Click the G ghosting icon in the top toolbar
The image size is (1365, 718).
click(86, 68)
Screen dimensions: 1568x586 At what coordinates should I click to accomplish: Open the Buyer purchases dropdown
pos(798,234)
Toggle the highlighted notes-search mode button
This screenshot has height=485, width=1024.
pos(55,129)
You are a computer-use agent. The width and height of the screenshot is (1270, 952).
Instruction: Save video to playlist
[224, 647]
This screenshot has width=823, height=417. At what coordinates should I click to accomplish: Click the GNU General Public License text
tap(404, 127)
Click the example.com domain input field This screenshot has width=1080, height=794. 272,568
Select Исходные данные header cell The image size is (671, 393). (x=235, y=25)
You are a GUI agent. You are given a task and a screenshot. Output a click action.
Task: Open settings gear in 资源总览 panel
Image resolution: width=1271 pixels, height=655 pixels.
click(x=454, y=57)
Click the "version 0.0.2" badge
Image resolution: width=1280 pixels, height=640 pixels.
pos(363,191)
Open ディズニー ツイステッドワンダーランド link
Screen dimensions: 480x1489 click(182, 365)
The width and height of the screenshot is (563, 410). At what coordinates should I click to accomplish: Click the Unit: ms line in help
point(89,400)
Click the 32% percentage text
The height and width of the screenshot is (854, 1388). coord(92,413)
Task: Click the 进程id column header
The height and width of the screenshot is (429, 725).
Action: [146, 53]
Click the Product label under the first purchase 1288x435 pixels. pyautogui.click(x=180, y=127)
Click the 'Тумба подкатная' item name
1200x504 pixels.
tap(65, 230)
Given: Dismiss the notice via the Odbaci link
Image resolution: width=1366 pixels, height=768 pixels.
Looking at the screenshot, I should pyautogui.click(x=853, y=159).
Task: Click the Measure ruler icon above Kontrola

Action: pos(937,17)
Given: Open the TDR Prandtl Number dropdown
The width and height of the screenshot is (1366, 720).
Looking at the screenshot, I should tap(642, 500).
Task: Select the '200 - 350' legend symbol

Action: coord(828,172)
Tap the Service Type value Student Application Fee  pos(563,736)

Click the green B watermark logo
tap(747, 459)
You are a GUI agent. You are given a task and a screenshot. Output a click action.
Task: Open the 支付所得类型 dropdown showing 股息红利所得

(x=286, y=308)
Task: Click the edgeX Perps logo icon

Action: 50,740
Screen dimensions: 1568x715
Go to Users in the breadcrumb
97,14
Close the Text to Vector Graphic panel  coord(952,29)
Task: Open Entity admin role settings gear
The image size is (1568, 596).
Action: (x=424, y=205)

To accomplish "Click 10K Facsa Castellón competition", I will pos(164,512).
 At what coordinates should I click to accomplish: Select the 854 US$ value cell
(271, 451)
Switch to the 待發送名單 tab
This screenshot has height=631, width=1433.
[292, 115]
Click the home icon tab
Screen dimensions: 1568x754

=-=-=-=-=

The problem | What you return must match the entries exactly, word for word.

Task solution |
Click the G ghosting icon in the top toolbar
The image size is (1365, 718).
click(86, 68)
Screen dimensions: 1568x586 At what coordinates should I click to accomplish: Open the Buyer purchases dropdown
pos(798,234)
Toggle the highlighted notes-search mode button
This screenshot has height=485, width=1024.
pos(55,129)
You are a computer-use agent. The width and height of the screenshot is (1270, 952).
Instruction: Save video to playlist
[224, 647]
This screenshot has width=823, height=417. At what coordinates should I click to accomplish: Click the GNU General Public License text
tap(404, 127)
Click the example.com domain input field This screenshot has width=1080, height=794. 272,568
Select Исходные данные header cell The image size is (671, 393). (x=235, y=25)
You are a GUI agent. You are given a task and a screenshot. Output a click action.
Task: Open settings gear in 资源总览 panel
Image resolution: width=1271 pixels, height=655 pixels.
click(x=454, y=57)
Click the "version 0.0.2" badge
Image resolution: width=1280 pixels, height=640 pixels.
pos(363,191)
Open ディズニー ツイステッドワンダーランド link
Screen dimensions: 480x1489 click(182, 365)
The width and height of the screenshot is (563, 410). At what coordinates should I click to accomplish: Click the Unit: ms line in help
point(89,400)
Click the 32% percentage text
The height and width of the screenshot is (854, 1388). coord(92,413)
Task: Click the 进程id column header
The height and width of the screenshot is (429, 725).
Action: [146, 53]
Click the Product label under the first purchase 1288x435 pixels. pyautogui.click(x=180, y=127)
Click the 'Тумба подкатная' item name
1200x504 pixels.
tap(65, 230)
Given: Dismiss the notice via the Odbaci link
Image resolution: width=1366 pixels, height=768 pixels.
Looking at the screenshot, I should pyautogui.click(x=853, y=159).
Task: Click the Measure ruler icon above Kontrola

Action: pos(937,17)
Given: Open the TDR Prandtl Number dropdown
The width and height of the screenshot is (1366, 720).
Looking at the screenshot, I should tap(642, 500).
Task: Select the '200 - 350' legend symbol

Action: coord(828,172)
Tap the Service Type value Student Application Fee  pos(563,736)

Click the green B watermark logo
tap(747, 459)
You are a GUI agent. You are given a task and a screenshot. Output a click action.
Task: Open the 支付所得类型 dropdown showing 股息红利所得

(x=286, y=308)
Task: Click the edgeX Perps logo icon

Action: 50,740
Screen dimensions: 1568x715
Go to Users in the breadcrumb
97,14
Close the Text to Vector Graphic panel  coord(952,29)
Task: Open Entity admin role settings gear
The image size is (1568, 596).
Action: (x=424, y=205)

To accomplish "Click 10K Facsa Castellón competition", I will pos(164,512).
 At what coordinates should I click to accomplish: Select the 854 US$ value cell
(271, 451)
Switch to the 待發送名單 tab
This screenshot has height=631, width=1433.
[292, 115]
Click the home icon tab
Screen dimensions: 1568x754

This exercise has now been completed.